▸ EXERCISE DIRECTIONS
What lines of the material hold the string "starting"? Pull each of them out.

▸ EXTRACTED MATERIAL
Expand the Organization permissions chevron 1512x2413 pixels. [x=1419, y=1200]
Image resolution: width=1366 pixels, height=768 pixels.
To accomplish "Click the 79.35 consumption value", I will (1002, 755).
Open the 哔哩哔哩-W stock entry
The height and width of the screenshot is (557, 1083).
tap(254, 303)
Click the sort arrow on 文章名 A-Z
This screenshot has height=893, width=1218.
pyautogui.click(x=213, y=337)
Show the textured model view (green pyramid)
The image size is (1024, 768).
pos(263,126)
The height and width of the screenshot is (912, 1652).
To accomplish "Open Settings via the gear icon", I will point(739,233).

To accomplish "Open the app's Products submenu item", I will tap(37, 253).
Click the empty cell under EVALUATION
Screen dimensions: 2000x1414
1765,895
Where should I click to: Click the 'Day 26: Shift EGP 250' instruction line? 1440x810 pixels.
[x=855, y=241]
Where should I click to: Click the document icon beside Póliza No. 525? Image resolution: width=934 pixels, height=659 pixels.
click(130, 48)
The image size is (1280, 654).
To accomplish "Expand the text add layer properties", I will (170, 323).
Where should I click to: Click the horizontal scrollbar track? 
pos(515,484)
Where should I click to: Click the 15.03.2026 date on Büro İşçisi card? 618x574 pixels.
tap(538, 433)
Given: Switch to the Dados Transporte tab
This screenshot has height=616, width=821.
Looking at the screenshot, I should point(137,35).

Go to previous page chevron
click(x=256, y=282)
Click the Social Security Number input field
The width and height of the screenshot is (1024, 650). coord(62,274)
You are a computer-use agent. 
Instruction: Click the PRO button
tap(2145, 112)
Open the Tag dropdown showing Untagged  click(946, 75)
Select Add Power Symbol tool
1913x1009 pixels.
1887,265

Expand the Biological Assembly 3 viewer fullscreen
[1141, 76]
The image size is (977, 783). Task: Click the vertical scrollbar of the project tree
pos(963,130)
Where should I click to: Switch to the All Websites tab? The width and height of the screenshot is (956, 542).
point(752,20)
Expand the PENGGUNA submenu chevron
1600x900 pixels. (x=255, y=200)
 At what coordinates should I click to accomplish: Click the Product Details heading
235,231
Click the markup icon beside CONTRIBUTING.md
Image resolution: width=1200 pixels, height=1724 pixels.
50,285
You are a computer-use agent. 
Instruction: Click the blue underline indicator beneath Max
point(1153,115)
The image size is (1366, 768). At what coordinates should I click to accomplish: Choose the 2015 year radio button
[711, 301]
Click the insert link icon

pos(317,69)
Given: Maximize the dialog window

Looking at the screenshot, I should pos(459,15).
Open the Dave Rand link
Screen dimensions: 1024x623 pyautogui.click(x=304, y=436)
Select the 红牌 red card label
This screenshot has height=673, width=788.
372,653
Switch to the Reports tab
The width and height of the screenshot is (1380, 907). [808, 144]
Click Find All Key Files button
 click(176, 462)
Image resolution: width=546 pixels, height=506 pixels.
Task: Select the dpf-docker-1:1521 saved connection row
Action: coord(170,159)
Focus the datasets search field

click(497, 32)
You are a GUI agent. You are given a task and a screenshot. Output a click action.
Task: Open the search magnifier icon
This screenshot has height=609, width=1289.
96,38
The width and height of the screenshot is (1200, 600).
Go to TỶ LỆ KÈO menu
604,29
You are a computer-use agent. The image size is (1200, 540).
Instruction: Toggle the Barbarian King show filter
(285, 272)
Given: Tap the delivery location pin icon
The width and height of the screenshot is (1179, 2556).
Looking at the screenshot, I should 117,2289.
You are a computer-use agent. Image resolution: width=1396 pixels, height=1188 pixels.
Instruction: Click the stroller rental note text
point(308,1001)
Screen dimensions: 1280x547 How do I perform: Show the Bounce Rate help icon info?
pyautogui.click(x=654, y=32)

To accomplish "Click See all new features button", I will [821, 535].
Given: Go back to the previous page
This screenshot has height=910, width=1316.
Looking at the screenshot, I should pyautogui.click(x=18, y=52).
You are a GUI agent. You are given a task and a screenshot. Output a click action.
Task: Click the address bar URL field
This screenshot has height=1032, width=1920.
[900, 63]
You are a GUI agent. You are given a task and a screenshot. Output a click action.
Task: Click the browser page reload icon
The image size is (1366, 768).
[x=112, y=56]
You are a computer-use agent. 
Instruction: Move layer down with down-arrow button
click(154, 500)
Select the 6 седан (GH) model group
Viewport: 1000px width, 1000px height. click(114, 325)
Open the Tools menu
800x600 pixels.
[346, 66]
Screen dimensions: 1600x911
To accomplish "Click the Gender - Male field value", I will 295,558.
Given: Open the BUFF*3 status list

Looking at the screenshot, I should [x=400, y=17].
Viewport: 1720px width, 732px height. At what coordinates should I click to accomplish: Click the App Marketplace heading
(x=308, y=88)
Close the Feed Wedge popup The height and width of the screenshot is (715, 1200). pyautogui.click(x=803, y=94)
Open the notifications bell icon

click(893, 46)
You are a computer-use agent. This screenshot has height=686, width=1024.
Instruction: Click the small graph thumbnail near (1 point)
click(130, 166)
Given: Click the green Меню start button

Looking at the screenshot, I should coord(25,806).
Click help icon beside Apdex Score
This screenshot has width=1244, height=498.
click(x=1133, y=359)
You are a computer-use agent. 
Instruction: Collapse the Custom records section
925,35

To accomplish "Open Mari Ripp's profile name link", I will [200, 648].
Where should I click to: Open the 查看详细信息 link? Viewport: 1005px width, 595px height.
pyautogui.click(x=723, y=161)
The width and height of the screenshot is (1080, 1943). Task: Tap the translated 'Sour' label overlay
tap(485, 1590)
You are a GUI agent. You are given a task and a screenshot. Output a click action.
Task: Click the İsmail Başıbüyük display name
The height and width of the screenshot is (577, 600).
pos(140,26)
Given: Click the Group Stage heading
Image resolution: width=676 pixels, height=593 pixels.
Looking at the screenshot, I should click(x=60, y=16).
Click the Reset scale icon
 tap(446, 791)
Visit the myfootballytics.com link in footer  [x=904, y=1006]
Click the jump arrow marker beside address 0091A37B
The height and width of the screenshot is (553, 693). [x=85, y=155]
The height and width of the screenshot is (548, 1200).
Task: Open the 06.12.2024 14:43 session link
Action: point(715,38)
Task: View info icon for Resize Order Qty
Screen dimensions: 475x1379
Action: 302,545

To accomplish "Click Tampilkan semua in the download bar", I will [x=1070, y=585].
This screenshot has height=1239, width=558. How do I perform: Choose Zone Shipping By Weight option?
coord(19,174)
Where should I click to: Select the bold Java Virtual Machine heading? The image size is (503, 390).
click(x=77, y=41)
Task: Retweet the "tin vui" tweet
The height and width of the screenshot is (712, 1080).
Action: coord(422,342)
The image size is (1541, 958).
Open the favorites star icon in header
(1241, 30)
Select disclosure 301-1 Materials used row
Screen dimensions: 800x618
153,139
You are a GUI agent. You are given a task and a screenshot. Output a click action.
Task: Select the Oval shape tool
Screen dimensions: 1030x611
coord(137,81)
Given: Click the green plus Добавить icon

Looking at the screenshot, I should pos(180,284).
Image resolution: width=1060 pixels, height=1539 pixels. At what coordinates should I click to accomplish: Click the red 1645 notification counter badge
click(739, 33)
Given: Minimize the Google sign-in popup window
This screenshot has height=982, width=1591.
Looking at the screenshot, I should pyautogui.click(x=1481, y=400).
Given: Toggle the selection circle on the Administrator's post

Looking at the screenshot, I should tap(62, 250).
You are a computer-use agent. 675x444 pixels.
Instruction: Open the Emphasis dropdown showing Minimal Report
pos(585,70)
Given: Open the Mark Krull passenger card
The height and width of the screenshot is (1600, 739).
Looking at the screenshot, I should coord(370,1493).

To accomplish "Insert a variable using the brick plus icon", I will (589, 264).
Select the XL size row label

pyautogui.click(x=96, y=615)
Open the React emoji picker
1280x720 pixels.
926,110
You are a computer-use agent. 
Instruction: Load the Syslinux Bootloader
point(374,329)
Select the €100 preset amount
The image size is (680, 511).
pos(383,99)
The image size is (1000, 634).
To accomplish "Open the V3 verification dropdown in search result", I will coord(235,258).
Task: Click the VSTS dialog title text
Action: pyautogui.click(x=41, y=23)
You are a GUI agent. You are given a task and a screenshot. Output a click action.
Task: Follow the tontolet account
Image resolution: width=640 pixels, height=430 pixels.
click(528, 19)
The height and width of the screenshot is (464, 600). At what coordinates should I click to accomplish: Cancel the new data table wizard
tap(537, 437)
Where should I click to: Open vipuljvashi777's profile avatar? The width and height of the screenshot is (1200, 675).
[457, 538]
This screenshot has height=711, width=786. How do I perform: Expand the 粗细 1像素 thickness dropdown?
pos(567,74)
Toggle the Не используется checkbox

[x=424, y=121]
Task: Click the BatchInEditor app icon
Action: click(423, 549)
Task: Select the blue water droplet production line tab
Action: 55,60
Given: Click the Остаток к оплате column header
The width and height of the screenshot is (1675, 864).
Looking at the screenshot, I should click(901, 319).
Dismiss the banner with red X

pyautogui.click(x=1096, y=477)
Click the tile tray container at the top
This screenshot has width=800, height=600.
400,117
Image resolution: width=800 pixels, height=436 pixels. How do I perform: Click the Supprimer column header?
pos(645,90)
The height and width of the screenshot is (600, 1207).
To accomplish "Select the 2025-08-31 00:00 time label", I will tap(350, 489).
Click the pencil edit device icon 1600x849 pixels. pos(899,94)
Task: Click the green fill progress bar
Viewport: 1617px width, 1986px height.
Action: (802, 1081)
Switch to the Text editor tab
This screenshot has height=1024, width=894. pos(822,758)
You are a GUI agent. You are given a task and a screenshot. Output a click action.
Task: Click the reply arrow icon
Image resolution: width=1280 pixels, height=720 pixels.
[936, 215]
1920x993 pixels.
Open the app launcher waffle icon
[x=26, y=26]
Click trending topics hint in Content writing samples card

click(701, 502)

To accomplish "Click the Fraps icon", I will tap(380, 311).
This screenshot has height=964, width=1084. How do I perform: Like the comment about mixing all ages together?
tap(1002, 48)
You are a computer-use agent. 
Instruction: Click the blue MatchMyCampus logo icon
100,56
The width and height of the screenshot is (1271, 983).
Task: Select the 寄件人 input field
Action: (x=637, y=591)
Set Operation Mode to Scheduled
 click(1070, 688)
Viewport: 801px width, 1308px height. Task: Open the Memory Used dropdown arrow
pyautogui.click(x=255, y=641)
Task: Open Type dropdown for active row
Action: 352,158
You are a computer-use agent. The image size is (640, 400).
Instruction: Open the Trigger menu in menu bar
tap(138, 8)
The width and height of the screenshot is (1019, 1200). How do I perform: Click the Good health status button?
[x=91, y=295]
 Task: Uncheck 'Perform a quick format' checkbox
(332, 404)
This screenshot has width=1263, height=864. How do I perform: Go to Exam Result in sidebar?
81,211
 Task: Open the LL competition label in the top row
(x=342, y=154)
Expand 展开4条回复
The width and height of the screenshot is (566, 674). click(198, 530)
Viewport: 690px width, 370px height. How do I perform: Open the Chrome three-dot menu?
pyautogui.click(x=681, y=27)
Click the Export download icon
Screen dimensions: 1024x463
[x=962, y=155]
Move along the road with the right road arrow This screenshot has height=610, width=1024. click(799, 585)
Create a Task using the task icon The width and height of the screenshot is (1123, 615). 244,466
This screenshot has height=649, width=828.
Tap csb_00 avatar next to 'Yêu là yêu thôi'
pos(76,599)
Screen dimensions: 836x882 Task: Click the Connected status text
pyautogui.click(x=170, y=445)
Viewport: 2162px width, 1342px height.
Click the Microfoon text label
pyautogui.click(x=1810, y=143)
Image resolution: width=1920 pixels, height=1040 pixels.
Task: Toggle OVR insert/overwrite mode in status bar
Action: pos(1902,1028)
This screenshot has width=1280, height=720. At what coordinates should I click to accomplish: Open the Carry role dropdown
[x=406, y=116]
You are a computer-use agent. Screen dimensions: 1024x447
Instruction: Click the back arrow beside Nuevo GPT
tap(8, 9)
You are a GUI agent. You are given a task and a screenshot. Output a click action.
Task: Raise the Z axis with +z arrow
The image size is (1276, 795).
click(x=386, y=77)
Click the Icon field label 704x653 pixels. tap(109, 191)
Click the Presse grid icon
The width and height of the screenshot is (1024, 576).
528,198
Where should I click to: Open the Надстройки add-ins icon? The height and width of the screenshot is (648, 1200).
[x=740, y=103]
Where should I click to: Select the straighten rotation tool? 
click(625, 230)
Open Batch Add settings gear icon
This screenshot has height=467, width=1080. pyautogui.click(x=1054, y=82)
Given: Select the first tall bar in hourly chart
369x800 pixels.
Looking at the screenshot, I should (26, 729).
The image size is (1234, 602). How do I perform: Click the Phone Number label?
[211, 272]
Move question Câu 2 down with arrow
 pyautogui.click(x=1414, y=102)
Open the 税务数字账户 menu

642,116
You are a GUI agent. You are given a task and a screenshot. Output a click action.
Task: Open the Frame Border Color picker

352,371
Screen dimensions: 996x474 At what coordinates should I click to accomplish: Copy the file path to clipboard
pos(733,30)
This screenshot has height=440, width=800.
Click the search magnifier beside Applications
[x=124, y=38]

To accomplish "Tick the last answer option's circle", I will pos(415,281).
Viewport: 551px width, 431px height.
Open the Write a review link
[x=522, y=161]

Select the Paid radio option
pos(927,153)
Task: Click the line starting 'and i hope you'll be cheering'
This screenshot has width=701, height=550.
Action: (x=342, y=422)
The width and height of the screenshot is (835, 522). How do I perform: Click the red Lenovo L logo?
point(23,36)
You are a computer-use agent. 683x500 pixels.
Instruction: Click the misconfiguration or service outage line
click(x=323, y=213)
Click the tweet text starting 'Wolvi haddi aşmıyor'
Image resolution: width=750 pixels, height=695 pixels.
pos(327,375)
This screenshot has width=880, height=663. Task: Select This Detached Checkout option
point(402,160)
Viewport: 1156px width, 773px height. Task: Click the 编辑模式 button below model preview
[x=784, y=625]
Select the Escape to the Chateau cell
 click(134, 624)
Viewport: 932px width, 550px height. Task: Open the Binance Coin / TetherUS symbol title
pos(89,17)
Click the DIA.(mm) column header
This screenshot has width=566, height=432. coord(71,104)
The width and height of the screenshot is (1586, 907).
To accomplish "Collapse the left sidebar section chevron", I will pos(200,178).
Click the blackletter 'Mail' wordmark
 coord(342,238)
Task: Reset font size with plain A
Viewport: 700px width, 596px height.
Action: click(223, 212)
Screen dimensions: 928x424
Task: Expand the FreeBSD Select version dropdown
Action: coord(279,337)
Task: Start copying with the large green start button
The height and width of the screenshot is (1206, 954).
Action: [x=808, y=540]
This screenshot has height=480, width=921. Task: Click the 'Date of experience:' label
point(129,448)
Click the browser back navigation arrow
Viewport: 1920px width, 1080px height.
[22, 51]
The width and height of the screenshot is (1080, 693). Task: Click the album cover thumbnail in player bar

▸ ANSWER BOX
Task: Click the line starting 'and i hope you'll be cheering'
Click the tweet text starting 'Wolvi haddi aşmıyor'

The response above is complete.